Steffi Oesterreich, PhD

Understanding the biology of invasive lobular carcinoma, a common but understudied form of breast cancer.

Impact

Invasive lobular carcinoma (ILC) is a type of invasive breast cancer that originates in the milk-producing glands of the breast called lobules and accounts for 10 to 15 percent of diagnoses. The key difference between ILC and invasive ductal cancer (IDC), is the loss of E-cadherin, a protein that is present on the surface of cells and mediates attachment to other cells. How this molecular hallmark of ILC drives disease function is still an open research question.

Progress Thus Far

The team has developed an innovative new laboratory model in an attempt to “switch” an ILC tumor into an IDC tumor by restoring E-cadherin expression. In doing so, the team aims to identify characteristics in ILC that are driven by changes other than E-cadherin levels. Preliminary results indicate that overexpression of E-cadherin in ILC alone is not sufficient to “switch” subtype, implying there may be additional factors that drive biological and clinical differences between the two.

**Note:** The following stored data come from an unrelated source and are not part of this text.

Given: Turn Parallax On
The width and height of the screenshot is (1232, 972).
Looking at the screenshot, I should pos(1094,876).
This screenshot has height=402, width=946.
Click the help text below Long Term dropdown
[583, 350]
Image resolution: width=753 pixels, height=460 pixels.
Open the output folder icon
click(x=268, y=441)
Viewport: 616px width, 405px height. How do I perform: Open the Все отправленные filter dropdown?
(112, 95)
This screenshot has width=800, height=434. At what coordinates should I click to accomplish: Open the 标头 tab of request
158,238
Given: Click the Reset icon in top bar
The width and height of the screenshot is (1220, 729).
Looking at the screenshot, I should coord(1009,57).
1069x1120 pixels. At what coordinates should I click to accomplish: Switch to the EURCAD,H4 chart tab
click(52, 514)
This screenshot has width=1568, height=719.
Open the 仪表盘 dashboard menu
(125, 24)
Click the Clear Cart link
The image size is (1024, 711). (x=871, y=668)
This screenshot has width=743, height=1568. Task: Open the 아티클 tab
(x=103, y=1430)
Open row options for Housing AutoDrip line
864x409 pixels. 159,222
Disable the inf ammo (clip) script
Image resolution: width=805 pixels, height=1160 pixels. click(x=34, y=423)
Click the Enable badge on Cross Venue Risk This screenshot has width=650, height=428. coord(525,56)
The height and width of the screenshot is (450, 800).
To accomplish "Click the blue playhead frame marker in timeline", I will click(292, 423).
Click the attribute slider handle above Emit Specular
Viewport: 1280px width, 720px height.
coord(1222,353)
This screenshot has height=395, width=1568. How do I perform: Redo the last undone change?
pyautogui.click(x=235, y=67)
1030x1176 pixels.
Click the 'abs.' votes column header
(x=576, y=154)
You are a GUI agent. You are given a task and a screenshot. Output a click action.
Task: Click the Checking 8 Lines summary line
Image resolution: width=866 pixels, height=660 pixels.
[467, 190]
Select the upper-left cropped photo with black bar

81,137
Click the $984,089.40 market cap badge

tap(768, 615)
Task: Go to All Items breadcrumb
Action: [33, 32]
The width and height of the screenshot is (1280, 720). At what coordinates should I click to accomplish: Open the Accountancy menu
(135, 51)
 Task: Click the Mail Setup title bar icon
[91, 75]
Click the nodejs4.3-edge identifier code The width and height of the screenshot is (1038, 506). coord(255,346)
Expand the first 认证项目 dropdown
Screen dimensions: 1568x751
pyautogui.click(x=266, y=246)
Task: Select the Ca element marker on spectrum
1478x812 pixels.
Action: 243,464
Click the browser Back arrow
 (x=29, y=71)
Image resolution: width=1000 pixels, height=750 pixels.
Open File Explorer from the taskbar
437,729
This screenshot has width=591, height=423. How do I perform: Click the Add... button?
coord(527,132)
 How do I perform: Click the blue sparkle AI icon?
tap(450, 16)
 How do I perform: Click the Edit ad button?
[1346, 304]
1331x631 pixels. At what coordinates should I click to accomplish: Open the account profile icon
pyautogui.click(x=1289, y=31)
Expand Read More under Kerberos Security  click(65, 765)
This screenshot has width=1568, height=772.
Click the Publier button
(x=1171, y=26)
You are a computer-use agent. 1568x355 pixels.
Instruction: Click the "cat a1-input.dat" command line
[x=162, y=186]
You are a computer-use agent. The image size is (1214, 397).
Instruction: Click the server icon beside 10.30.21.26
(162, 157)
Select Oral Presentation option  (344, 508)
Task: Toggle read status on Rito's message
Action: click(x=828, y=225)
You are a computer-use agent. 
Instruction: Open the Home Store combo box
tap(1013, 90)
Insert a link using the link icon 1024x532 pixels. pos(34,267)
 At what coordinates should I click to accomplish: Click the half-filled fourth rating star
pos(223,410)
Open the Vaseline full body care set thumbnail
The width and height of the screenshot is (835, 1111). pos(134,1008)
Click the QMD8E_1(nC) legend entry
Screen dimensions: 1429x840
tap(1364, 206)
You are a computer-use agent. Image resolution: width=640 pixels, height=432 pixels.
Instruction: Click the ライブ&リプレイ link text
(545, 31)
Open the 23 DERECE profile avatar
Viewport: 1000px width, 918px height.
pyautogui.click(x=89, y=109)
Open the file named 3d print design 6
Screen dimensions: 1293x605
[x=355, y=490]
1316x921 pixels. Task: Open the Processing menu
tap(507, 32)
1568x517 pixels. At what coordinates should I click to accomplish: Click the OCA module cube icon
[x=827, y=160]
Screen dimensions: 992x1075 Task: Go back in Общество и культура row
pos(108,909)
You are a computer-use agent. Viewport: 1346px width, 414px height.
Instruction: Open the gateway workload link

They have further discovered a protein called AP-2B, which controls the activity of many genes, is present at much higher levels in ILC tumors. Using laboratory models, they showed that lowering AP-2B levels makes lobular cancer cells stop growing and even die, suggesting AP-2B helps ILC cells survive and may be a critical driver of ILC development.

What’s next

In the coming year, the team will take a closer look at how AP-2B is expressed in normal breast tissue, benign breast lesions, and invasive breast cancer and how it may overlap with other important cancer biomarkers. They will further test whether additional AP-2B can protect lobular breast cells from dying when they lose E-cadherin. Their studies will provide insights into how AP-2B drives ILC and whether it could be a future treatment target.